#### Records shown
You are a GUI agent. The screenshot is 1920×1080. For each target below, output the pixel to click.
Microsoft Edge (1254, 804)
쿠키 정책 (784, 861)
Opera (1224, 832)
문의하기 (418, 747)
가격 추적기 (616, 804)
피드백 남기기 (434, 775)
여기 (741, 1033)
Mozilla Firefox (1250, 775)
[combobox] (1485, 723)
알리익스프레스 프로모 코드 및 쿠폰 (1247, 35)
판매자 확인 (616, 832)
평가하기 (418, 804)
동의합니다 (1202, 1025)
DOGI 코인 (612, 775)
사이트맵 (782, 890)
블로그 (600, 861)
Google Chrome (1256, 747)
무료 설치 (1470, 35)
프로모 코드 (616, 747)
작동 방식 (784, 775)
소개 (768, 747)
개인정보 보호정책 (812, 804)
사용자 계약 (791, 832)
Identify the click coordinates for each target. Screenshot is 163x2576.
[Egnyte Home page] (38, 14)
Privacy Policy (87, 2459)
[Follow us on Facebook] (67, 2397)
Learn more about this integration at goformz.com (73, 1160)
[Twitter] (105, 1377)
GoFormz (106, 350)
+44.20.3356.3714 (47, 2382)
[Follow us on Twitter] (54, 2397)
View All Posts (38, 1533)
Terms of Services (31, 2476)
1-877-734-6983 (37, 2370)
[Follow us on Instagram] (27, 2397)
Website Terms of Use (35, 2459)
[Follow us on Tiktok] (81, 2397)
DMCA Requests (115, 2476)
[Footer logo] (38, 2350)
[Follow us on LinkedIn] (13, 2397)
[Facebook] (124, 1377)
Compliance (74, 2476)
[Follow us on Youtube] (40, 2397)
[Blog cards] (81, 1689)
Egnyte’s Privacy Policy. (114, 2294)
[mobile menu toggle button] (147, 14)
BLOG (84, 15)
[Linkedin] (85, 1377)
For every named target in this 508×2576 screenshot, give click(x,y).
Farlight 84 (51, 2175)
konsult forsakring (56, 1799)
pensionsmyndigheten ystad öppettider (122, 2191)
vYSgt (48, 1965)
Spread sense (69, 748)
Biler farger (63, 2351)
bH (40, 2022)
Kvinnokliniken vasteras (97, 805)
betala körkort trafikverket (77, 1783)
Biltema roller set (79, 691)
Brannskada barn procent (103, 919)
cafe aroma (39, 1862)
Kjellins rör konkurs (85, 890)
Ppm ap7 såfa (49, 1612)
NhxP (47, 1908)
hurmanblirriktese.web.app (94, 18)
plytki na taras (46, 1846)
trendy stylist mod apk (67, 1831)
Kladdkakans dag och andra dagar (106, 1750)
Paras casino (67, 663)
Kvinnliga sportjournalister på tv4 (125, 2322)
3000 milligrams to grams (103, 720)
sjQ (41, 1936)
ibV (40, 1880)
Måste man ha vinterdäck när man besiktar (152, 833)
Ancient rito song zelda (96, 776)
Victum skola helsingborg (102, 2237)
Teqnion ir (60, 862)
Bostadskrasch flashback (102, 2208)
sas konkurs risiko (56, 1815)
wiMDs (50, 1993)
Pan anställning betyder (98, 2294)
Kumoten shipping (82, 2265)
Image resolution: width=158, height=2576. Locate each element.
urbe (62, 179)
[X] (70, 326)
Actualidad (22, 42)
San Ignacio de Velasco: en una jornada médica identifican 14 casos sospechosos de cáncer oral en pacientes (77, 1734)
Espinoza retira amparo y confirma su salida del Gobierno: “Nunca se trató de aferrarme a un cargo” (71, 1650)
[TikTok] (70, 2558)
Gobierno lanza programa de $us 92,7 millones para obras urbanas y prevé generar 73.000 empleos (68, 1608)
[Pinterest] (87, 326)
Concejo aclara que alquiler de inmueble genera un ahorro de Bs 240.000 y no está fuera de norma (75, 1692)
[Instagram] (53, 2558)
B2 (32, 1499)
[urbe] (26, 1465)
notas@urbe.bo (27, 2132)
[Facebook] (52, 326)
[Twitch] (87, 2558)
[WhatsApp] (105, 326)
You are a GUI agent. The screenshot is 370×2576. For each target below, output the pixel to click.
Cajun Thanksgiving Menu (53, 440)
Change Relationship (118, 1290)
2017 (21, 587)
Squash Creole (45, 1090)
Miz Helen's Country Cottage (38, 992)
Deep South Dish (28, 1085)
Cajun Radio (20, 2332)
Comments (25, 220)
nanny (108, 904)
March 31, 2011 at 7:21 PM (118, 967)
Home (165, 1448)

#### What is needed
Whenever a line in the data holds "konkurs", copy that line.

#### Written reply
Kjellins rör konkurs (85, 890)
sas konkurs risiko (56, 1815)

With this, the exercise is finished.